TMEM9 subunits as new molecular regulators of endosomal chloride/proton exchangers

Endosomes require tight control of luminal ions, prominently including Cl⁻ and H⁺, for proper trafficking and function. Important regulators are the five distinct CLC chloride/proton exchangers which are differentially expressed in the endolysosomal system. Each of these exchangers is essential for cellular health, as their dysfunction results in severe disease. Here, we have identified TMEM9s (TMEM9 and TMEM9B) as essential β-subunits for the endosomal ClC- 3, ClC-4, and ClC-5 transporters. TMEM9s are required not only for the stability and trafficking of their associated CLCs but also for modulating their ion transport activity.
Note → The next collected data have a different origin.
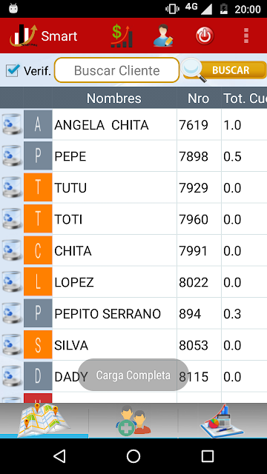Open the three-dot overflow menu
The height and width of the screenshot is (474, 267).
point(246,36)
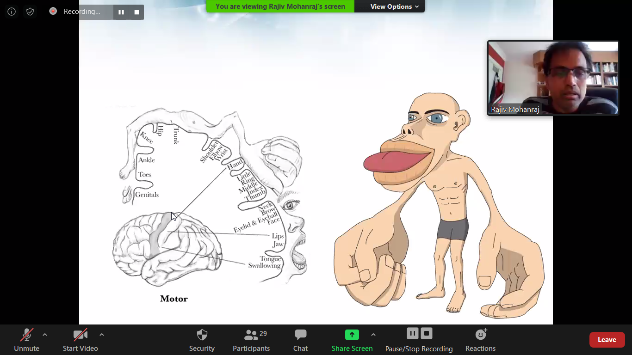Click the encryption shield icon
Screen dimensions: 632x355
(30, 12)
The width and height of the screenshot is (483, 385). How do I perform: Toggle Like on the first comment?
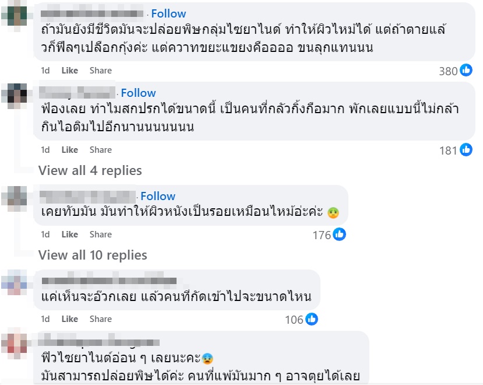[69, 70]
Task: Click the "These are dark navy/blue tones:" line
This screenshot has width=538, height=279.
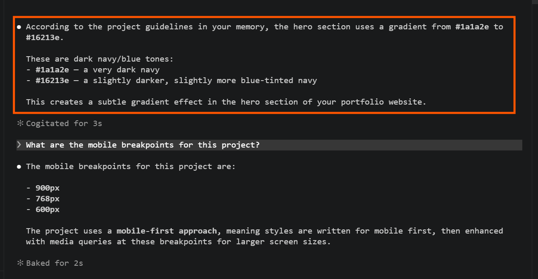Action: coord(100,59)
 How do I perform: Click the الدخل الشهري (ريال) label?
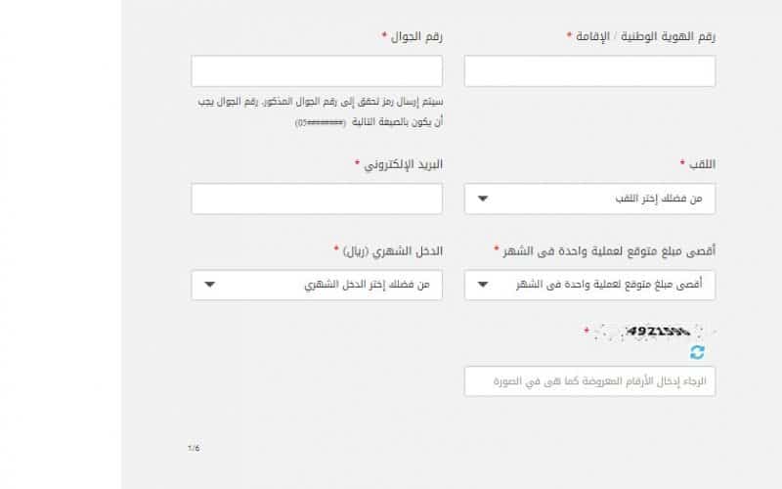[x=393, y=250]
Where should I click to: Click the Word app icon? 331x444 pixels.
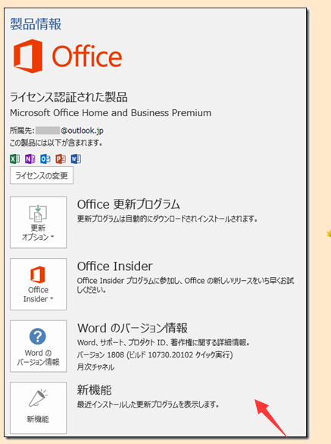[76, 159]
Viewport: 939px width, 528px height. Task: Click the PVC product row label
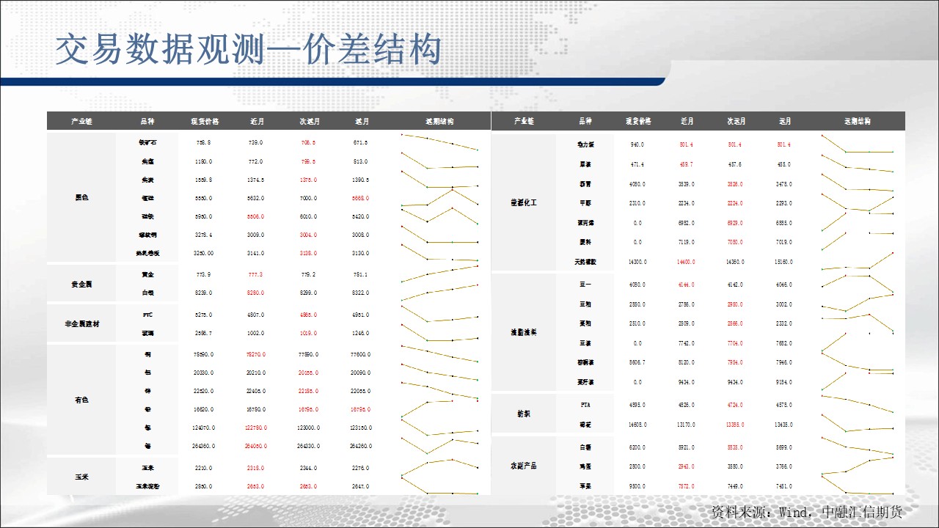[x=147, y=315]
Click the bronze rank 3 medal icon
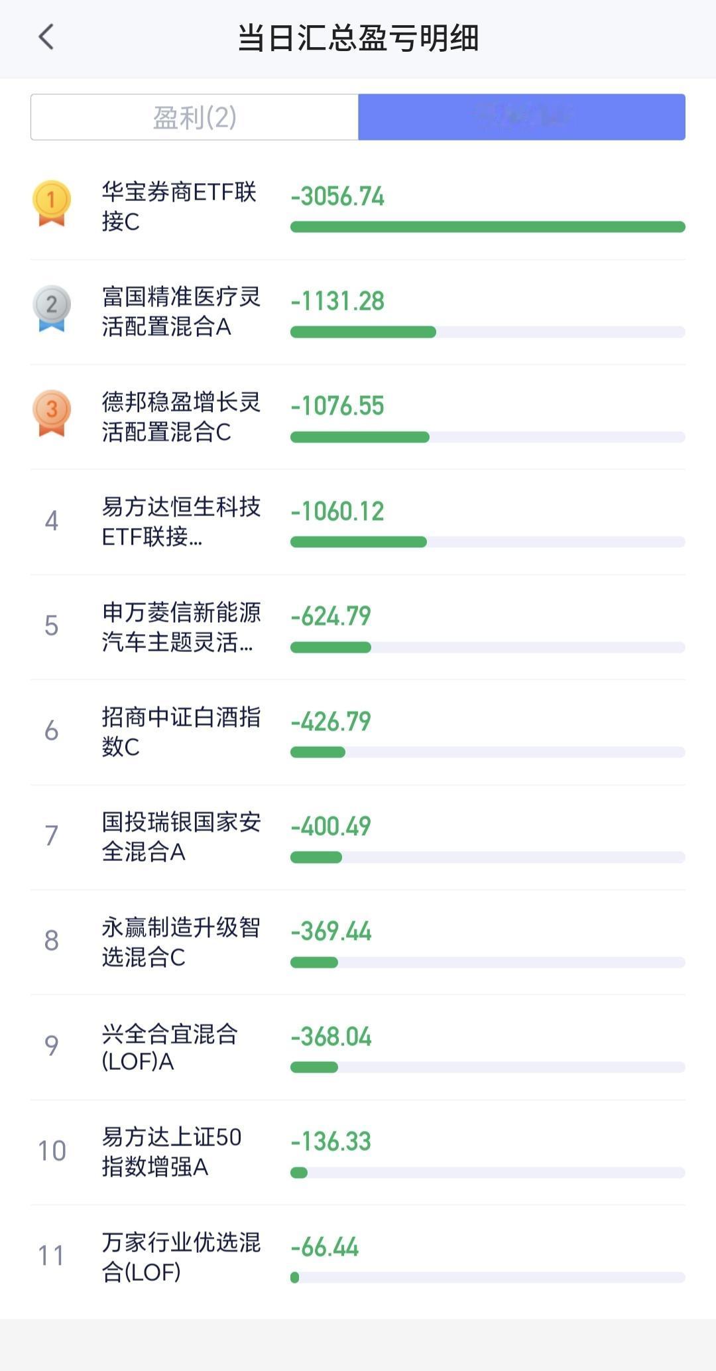Image resolution: width=716 pixels, height=1371 pixels. pos(52,413)
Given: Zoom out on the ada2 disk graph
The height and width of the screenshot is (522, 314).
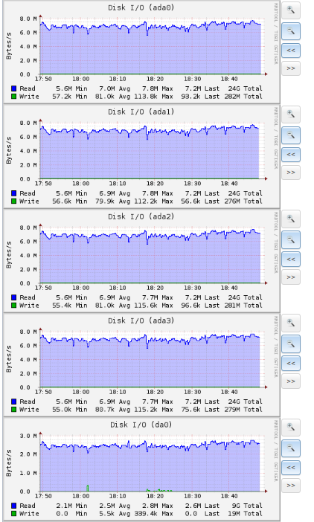Looking at the screenshot, I should tap(291, 239).
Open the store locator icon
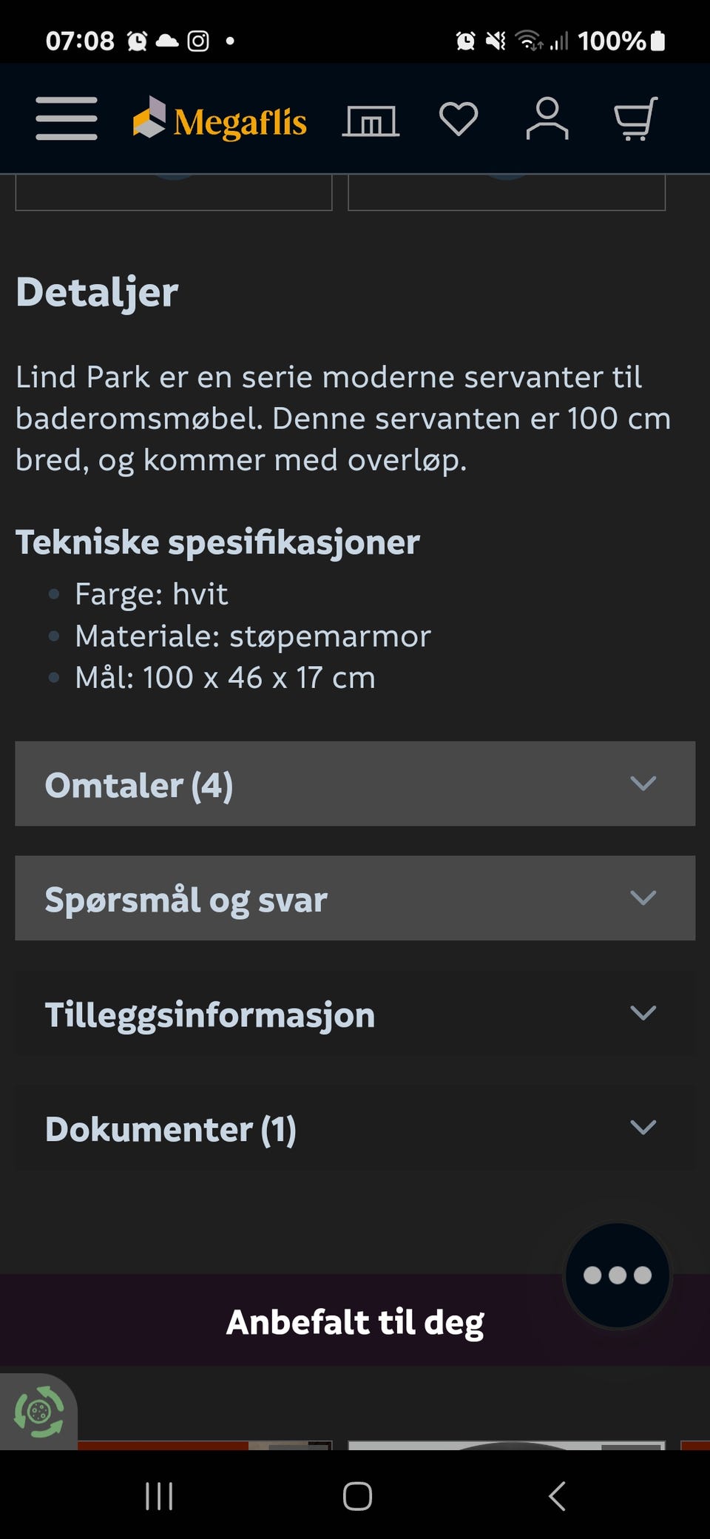 pyautogui.click(x=371, y=120)
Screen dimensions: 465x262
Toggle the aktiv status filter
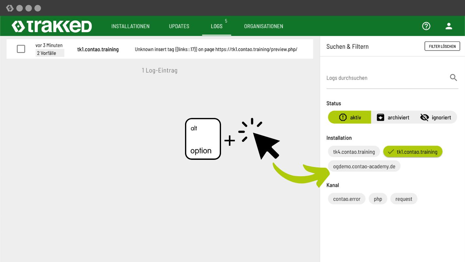(x=350, y=117)
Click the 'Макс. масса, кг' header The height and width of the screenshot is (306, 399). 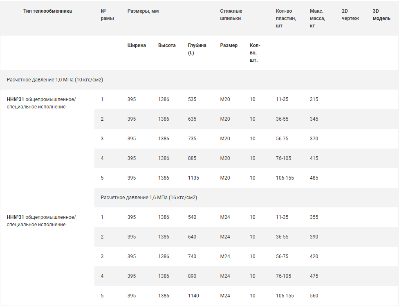coord(317,18)
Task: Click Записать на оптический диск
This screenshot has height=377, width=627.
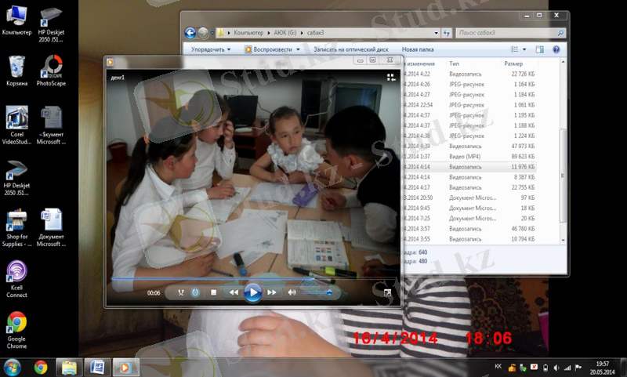Action: pyautogui.click(x=350, y=49)
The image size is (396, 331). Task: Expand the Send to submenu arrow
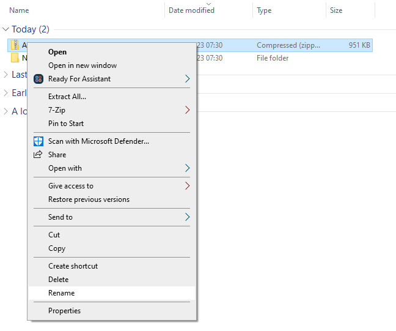click(x=187, y=217)
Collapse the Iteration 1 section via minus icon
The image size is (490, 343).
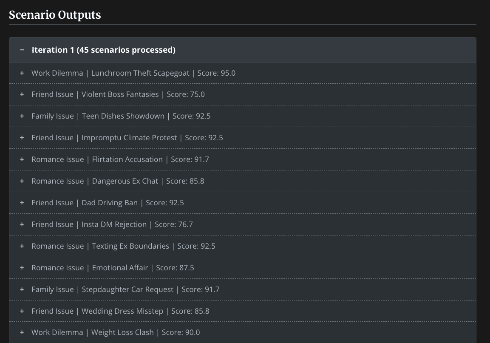point(22,50)

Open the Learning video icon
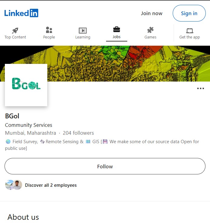83,30
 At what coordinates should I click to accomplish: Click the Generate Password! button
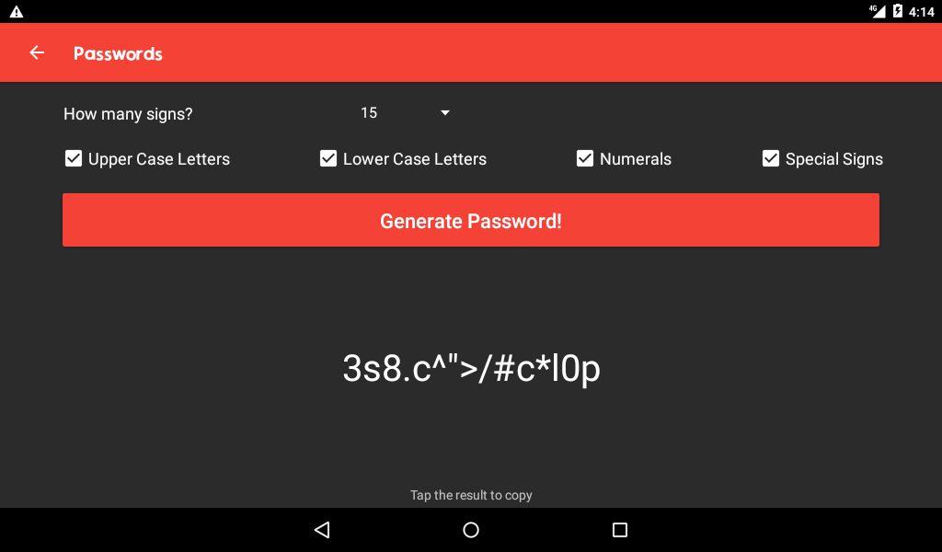tap(471, 220)
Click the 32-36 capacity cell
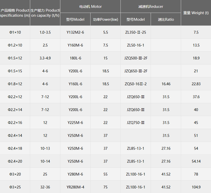This screenshot has height=193, width=211. point(45,187)
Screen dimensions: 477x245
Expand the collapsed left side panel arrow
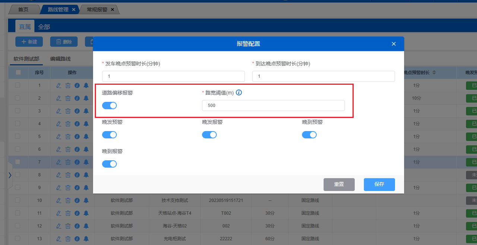[10, 175]
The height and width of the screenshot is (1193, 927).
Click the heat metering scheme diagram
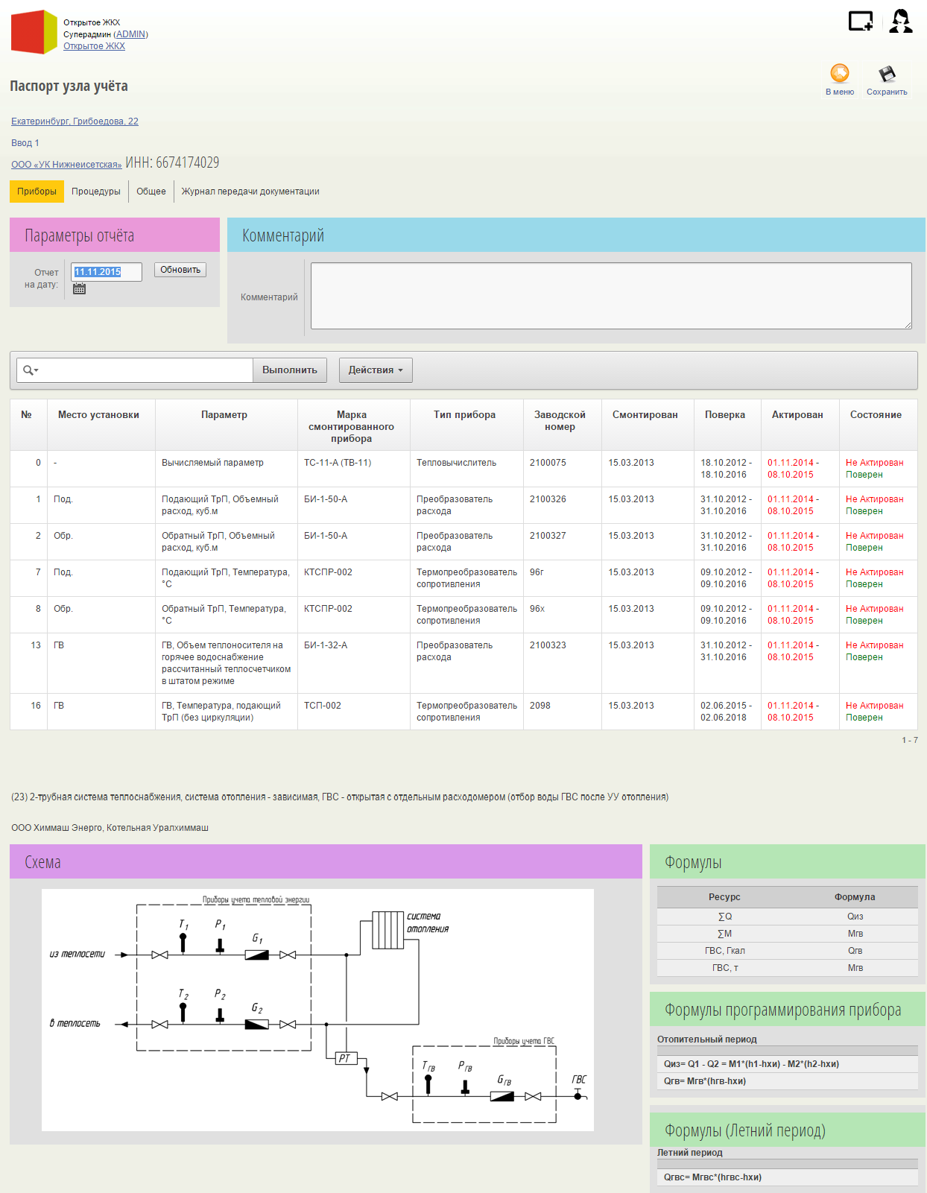coord(317,1010)
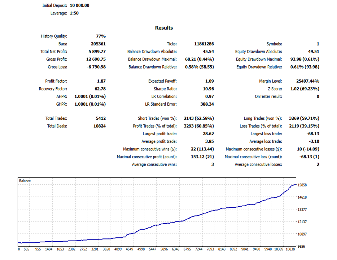The height and width of the screenshot is (260, 337).
Task: Select the Margin Level value 25497.44%
Action: coord(307,81)
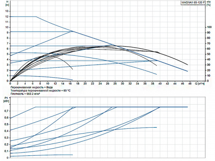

Mice lacking both TMEM9s exhibit dramatically reduced CLC-3 to -5 protein levels and die perinatally, highlighting the physiological importance of the beta-subunits. TMEM9s proteins strongly inhibit CLC ion transport and thereby prevent excessive Cl⁻ accumulation and endosomal swelling. The inhibitory effect depends on a conserved C-terminal domain in TMEM9s that interacts with multiple sites on the CLCs. Human disease-causing mutants in ClC-3 and ClC-4 which interfere with this binding cause toxic increase of ion transport. Our Cryo-EM analysis of ClC-3/TMEM9 complexes revealed that TMEM9 C-terminus inhibits ClC-3 ion transport by occluding the cytosolic chloride entry pathway. Binding of the TMEM9 C-terminus to ClC-3 requires the phosphoinositide PI(3,5)P₂ that is sandwiched between both proteins. CLC/TMEM9 function may be regulated by phosphorylation of interacting residues and by modulating PI(3,5)P2 levels.